Full-Text Search (BM25)

fuzzy does pairwise string similarity and skill_library does alphabetical substring matching, but neither ranks a corpus of documents by relevance — a rare distinctive term and a ubiquitous one weigh the same. This adds an inverted-index search that ranks documents with Okapi BM25 (or TF-IDF), so flows and agents can search logs, scraped records, or knowledge snippets without a database.

Pure standard library (math + collections + re); deterministic; imports no PySide6.

Headless API

from je_auto_control import SearchIndex, search_documents

corpus = {
    "d1": "the quick brown fox jumps over the lazy dog",
    "d2": "a quick brown dog runs fast",
    "d3": "the database stores quick query results",
}

index = SearchIndex.build(corpus)          # or SearchIndex(); index.add(id, text)
for hit in index.search("quick dog", top_k=5):
    print(hit.doc_id, hit.score)

# one-shot convenience
hits = search_documents(corpus, "database", mode="bm25")

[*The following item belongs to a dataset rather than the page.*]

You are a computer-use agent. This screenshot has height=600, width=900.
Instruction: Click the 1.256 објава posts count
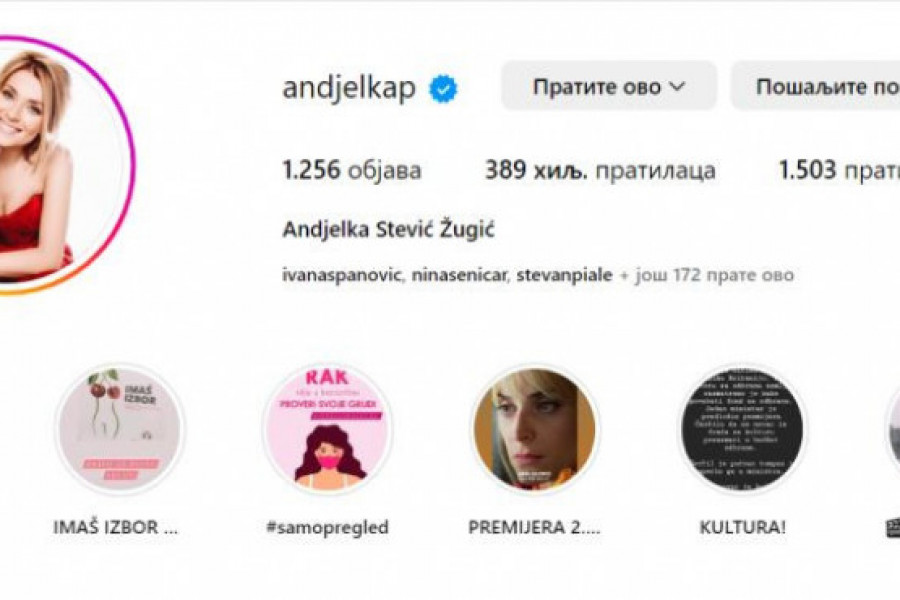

SearchIndex.add / remove keep the index up to date incrementally; build indexes a {doc_id: text} map (or (id, text) pairs). search returns ranked SearchHit(doc_id, score) results — by default BM25 (k1=1.5, b=0.75), or mode="tfidf". The scoring is the standard Okapi formula with IDF = ln(1 + (N df + 0.5) / (df + 0.5)), so a rare term out-ranks a common one, term-frequency saturates (k1), and long documents are normalized down (b). A stop_words set can be supplied to drop noise terms. Results are deterministic (ties broken by doc_id).

Executor command

AC_search_documents takes docs (a {doc_id: text} map or JSON string), a query, and optional top_k / mode; it returns {hits: [{doc_id, score}]}. The same operation is exposed as the MCP tool ac_search_documents and as a Script Builder command under Data.